Start of Block

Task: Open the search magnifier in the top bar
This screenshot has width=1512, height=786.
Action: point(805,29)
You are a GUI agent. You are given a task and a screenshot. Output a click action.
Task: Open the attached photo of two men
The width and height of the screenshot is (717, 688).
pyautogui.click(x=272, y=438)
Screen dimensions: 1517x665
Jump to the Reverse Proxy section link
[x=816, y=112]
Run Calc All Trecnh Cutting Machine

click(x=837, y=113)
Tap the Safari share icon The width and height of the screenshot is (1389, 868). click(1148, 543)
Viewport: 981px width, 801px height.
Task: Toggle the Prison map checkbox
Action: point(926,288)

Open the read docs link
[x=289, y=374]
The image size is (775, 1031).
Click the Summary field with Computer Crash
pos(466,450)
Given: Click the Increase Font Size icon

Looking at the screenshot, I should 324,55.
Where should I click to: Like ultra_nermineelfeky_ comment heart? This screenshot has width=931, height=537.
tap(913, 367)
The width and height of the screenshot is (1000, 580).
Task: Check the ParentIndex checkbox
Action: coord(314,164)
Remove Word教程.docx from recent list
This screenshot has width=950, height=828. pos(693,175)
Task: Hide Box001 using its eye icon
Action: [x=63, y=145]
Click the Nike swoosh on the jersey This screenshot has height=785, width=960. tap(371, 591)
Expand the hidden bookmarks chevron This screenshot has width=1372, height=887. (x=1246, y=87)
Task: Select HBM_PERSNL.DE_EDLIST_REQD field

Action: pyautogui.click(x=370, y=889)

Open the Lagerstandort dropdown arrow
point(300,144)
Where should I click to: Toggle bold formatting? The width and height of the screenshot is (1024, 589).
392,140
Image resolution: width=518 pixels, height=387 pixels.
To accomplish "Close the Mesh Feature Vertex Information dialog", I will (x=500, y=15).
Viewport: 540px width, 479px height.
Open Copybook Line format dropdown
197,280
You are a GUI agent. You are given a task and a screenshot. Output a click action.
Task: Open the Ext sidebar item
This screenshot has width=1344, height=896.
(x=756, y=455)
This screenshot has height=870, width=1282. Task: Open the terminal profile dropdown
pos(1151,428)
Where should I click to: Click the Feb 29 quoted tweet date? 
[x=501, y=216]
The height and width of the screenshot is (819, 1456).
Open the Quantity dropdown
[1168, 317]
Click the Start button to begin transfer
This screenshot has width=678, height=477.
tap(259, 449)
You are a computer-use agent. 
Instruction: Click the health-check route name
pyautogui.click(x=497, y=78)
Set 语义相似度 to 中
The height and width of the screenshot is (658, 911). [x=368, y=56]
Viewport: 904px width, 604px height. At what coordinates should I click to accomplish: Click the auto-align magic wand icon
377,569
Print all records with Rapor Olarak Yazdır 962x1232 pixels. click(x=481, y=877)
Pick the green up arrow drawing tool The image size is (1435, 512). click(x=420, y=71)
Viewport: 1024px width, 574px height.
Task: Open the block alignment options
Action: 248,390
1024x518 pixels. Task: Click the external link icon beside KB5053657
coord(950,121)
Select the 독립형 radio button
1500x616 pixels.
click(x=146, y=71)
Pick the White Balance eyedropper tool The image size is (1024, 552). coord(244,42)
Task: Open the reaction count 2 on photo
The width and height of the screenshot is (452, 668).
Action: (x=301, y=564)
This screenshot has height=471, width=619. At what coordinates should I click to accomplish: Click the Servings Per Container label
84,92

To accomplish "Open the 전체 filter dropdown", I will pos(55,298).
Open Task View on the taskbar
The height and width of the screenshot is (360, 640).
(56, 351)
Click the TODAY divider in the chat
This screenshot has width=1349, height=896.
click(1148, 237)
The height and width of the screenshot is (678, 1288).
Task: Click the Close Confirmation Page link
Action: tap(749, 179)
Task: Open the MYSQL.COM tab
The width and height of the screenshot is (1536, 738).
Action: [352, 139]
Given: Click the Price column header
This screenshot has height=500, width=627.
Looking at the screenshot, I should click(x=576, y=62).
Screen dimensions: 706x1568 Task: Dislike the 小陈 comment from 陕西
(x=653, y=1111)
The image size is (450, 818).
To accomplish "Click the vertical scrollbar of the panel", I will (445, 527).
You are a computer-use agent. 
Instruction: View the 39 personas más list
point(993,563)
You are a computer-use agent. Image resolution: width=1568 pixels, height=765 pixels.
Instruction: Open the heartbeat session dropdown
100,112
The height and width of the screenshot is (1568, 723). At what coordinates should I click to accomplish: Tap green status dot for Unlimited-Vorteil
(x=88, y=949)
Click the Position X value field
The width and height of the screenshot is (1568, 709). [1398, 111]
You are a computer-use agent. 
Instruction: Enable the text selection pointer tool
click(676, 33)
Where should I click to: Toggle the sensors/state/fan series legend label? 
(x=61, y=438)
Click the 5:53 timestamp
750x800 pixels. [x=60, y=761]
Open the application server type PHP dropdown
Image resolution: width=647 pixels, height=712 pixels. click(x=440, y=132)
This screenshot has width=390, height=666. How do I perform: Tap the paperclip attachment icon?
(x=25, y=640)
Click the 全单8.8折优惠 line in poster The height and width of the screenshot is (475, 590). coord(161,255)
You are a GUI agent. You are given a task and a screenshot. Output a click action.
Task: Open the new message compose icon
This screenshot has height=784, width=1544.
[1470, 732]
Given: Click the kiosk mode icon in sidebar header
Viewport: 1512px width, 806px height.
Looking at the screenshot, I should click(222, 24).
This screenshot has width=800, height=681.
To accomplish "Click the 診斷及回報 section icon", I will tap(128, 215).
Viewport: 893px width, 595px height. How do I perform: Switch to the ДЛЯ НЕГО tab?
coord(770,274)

End of Block

*Problem description*
What you return must be the lines above that run from the line with "Viewport: 904px width, 604px" to the line with "Task: Open the MYSQL.COM tab", inclusive, each copied exactly.

*Your response*
Viewport: 904px width, 604px height. At what coordinates should I click to accomplish: Click the auto-align magic wand icon
377,569
Print all records with Rapor Olarak Yazdır 962x1232 pixels. click(x=481, y=877)
Pick the green up arrow drawing tool The image size is (1435, 512). click(x=420, y=71)
Viewport: 1024px width, 574px height.
Task: Open the block alignment options
Action: 248,390
1024x518 pixels. Task: Click the external link icon beside KB5053657
coord(950,121)
Select the 독립형 radio button
1500x616 pixels.
click(x=146, y=71)
Pick the White Balance eyedropper tool The image size is (1024, 552). coord(244,42)
Task: Open the reaction count 2 on photo
The width and height of the screenshot is (452, 668).
Action: (x=301, y=564)
This screenshot has height=471, width=619. At what coordinates should I click to accomplish: Click the Servings Per Container label
84,92

To accomplish "Open the 전체 filter dropdown", I will pos(55,298).
Open Task View on the taskbar
The height and width of the screenshot is (360, 640).
(56, 351)
Click the TODAY divider in the chat
This screenshot has width=1349, height=896.
click(1148, 237)
The height and width of the screenshot is (678, 1288).
Task: Click the Close Confirmation Page link
Action: tap(749, 179)
Task: Open the MYSQL.COM tab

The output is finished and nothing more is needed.